(Relato de ficción. Cualquier semejanza con la realidad es pura coincidencia)
-Che, parece que tenemos dos despechados- dijo el oficial Ramírez mientras señalaba el cuerpo de Walter Santana que yacía sobre la alfombra de cuero de vaca.
El perito de criminalística que trabajaba sobre el cadáver, asintió con la cabeza.
-¿Y viste la cocina?
-Sí, lindísima, ¿sabés el tuco que te hago ahí, no?- acotó el facultativo quizás motivado por la sangre que se escurría del pecho del occiso.

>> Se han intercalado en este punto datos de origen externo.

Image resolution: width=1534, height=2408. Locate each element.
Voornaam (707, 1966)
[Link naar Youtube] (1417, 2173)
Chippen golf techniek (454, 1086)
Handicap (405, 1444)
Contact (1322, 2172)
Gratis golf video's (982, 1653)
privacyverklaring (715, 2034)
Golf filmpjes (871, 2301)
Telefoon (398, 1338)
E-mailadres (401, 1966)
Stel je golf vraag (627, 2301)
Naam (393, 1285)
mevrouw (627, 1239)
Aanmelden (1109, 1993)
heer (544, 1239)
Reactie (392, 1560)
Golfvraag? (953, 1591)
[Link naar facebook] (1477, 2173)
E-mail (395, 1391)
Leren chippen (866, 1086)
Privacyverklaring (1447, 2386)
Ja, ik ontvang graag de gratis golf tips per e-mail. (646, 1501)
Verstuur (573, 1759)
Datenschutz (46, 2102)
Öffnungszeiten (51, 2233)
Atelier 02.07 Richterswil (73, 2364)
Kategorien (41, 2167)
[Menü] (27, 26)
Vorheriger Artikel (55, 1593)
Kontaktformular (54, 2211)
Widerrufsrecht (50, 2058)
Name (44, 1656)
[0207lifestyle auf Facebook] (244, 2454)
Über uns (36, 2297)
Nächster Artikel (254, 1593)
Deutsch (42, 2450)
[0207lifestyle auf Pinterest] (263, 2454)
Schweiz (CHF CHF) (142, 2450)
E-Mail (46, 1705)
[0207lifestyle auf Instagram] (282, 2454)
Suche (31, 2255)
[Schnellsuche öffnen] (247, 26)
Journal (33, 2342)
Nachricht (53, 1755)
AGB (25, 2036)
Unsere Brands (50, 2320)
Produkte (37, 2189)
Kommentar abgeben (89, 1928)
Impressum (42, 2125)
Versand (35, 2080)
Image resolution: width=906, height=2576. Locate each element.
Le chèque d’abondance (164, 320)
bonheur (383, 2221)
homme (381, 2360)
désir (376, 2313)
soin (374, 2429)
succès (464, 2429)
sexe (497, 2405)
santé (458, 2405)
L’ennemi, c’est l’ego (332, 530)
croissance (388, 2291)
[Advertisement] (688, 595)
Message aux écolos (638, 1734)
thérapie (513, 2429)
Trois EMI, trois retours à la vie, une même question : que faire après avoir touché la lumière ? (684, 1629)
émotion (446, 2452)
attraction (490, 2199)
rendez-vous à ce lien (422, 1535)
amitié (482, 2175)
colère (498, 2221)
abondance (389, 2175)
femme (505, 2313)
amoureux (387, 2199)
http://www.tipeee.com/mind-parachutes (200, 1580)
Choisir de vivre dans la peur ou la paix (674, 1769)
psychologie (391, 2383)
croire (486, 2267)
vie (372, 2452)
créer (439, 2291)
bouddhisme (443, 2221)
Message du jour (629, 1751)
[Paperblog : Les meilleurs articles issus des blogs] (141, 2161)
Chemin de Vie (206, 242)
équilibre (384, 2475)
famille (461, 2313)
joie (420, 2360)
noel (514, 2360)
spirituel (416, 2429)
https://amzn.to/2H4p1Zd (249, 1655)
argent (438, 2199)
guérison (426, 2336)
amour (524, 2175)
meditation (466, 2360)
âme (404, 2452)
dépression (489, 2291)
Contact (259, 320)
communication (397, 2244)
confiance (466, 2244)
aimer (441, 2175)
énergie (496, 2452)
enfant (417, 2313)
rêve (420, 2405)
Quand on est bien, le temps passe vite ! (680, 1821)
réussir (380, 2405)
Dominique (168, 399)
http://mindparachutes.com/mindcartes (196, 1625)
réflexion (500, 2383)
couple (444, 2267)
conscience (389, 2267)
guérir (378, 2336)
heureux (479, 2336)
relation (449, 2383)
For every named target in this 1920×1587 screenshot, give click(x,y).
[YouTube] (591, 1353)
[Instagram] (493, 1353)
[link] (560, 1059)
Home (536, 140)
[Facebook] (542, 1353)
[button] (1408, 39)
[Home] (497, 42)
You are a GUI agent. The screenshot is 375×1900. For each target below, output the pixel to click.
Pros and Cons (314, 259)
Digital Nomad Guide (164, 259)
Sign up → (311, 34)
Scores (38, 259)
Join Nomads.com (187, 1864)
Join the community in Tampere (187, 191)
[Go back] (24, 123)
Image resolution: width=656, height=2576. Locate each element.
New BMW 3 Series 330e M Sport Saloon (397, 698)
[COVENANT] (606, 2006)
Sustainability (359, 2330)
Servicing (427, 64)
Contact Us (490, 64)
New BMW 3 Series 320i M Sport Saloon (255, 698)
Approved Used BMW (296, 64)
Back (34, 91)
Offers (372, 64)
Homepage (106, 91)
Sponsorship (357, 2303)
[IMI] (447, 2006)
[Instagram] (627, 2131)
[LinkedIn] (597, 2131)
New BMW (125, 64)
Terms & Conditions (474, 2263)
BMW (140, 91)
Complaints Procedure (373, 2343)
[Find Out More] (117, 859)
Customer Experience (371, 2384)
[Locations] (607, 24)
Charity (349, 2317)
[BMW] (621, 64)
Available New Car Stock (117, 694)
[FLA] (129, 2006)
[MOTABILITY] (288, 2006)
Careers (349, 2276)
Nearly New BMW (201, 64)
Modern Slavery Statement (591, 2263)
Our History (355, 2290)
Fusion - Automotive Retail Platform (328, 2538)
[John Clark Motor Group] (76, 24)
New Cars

-¿Le ponés carne al tuco?- preguntó Ramírez mientras se agachaba buscando cierta complicidad y atendiendo a la labor forense. Era su primer asesinato y la ansiedad se entremezclaba con los nervios, la utópica ilusión de resolver el caso esa misma noche y su afición a la gastronomía.
Desde la puerta de entrada asomó una voz ronca, envuelta en el humo de un cigarrillo que jugaba a pender del labio inferior y acompañaba el silabeo con su movimiento.
-¿Ramírez me podés decir qué mierda pasó acá?- La inconfundible voz imperativa de Soria atravesaba el living junto con sus ciento dos kilos de colesterol, cebados con pizza de garrón, que se desplazaban más rápido de lo que la cinemática podría explicar.
El oficial permanecía agachado junto al cuerpo sin vida y así se mantuvo como si el peso de la autoridad o la intimidante anatomía de su jefe lo contuvieran física y verbalmente.
-¡La concha de tu hermana, Ramírez, hablá!
-¡Sí, mi comisario! Le presento a Walter Santana-
Soria saludó al perito con un cabezazo y repreguntó -¿Y el nombre del occiso?-
-Walter Santana, mi comisario-
-Pero ¿vos sos pelotudo? Son las 4 am, me despertó el intendente del barrio desesperado que tenía un problemita, me pidió que mantengamos la reserva y tengo a todo el periodismo en la puerta, entro y encuentro un cadáver en el living…
-¡Son, dos mi Comisario!-, interrumpió el joven oficial. Y después de ponerse de pie, desplegó una libretita espiralada con anotaciones y prosiguió: -Walter Santana, 32 años, vecino del barrio, amante de Luciana Baigorria, 52 años, la dueña de casa que se encuentra descansando arriba.
– ¿Y el otro muerto?, inquirió Soria.
– ¡Luciana Baigorria, mi comisario!
– ¿No me dijiste que descansa arriba?
– Sí, mi Comisario, descansa en paz.
– ¡La puta que te parió, Ramírez! ¡Otra de tus jodas y te meto en el calabozo!
– Perdón, mi Comisario. Ambos con herida de escopeta. Éste en el pecho y la señora en la espalda, aparentemente intentaba escapar porque el marido los agarró infraganti mientras tomaban champagne en pelotas.
– ¿Ah, fue el marido?
– Sí, mi comisario, ya lo interceptó la seguridad del barrio y está en la comisaría declarando.
Las palabras de Ramírez actuaron como un bálsamo en el corpulento comisario. Tener al asesino le facilitaba enormemente su trabajo y le posibilitaba encarar a la prensa con la seguridad del caso resuelto. Soria se relajó. Se sentó el sofá blanco y rojo como si tratara del estampado natural de la tela. Sacó un cigarrillo del bolsillo de la camisa y lo prendió con la parsimonia de quien se dispone a disfrutarlo. Si hubiera estado en la cama, podría pensarse que acababa de echarse un polvo de esos mágicos. La sonrisa le inundaba la cara. Se estiró hasta la mesita ratona y sacó la botella de Pommery de la frapera con la misma esperanza del que espera la última bolilla para completar el cartón de bingo.
-¡Bingo!, expresó al ver que la botella todavía tenía un resto e inmediatamente impartió su última orden: -Ramírez, alcánzame una copa limpia. Es un crimen desperdiciar este champagne-.